- ACTIVITY:
Reproduce exactly the line that contains "The height and" and every line after it through the end of the records below, leaving out all pictures.

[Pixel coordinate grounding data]
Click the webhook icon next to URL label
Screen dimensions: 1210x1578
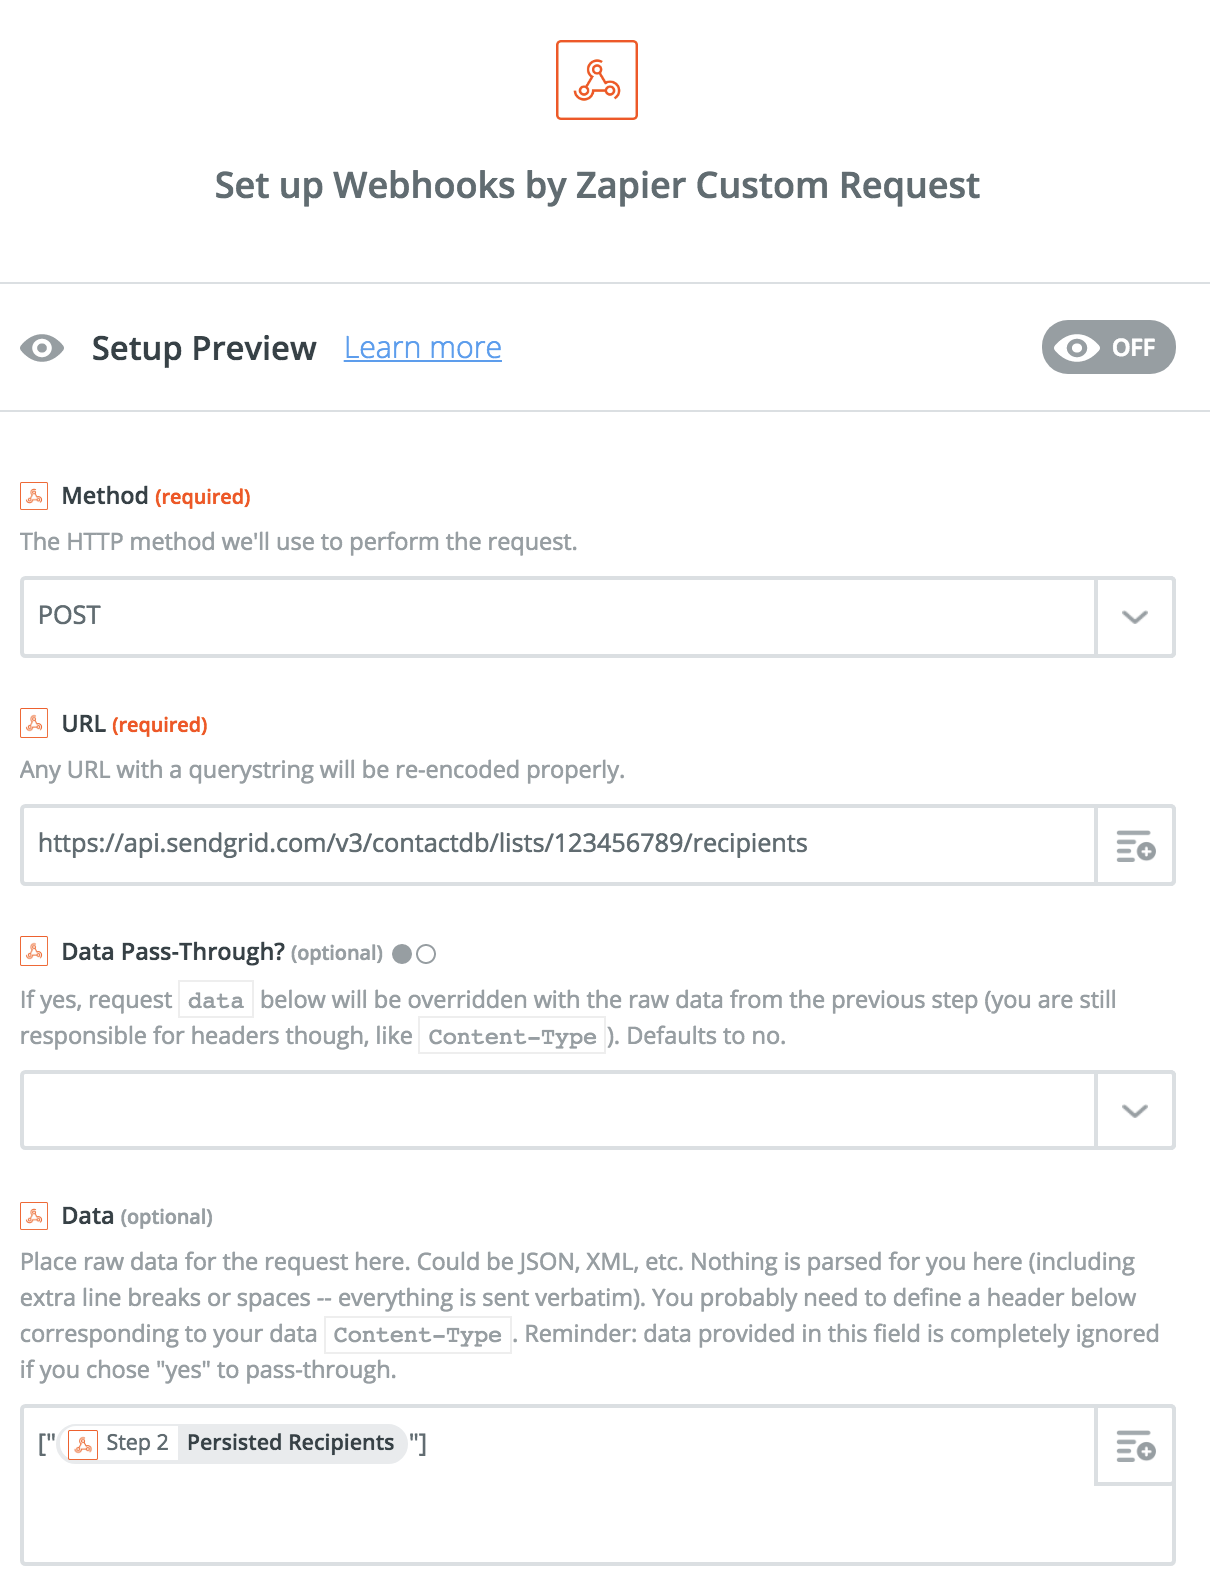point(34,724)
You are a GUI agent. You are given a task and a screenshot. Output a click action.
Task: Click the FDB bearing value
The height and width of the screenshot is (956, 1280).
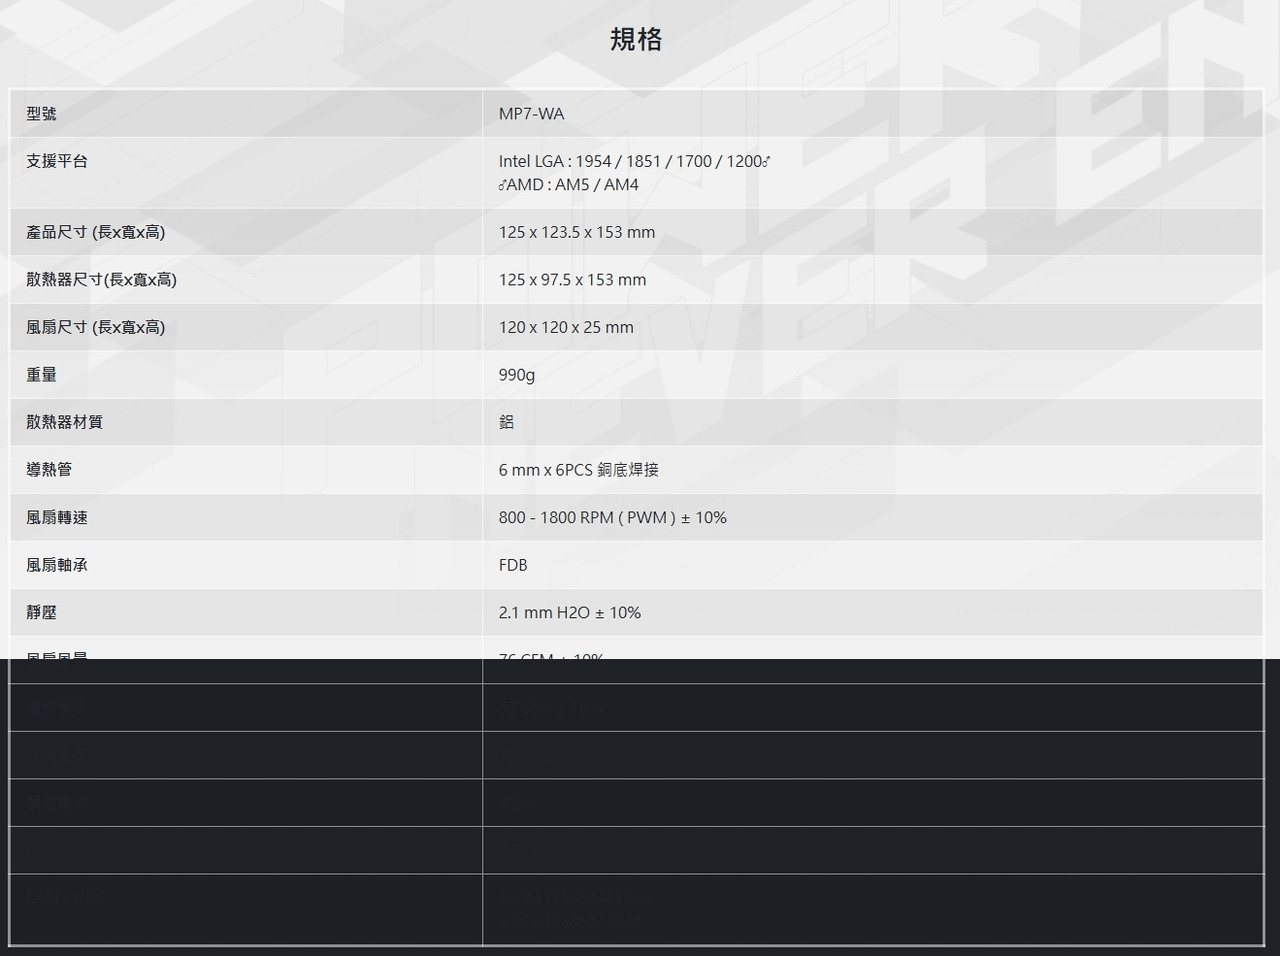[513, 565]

- EXPECTED ANSWER:
The height and width of the screenshot is (956, 1280).
[513, 565]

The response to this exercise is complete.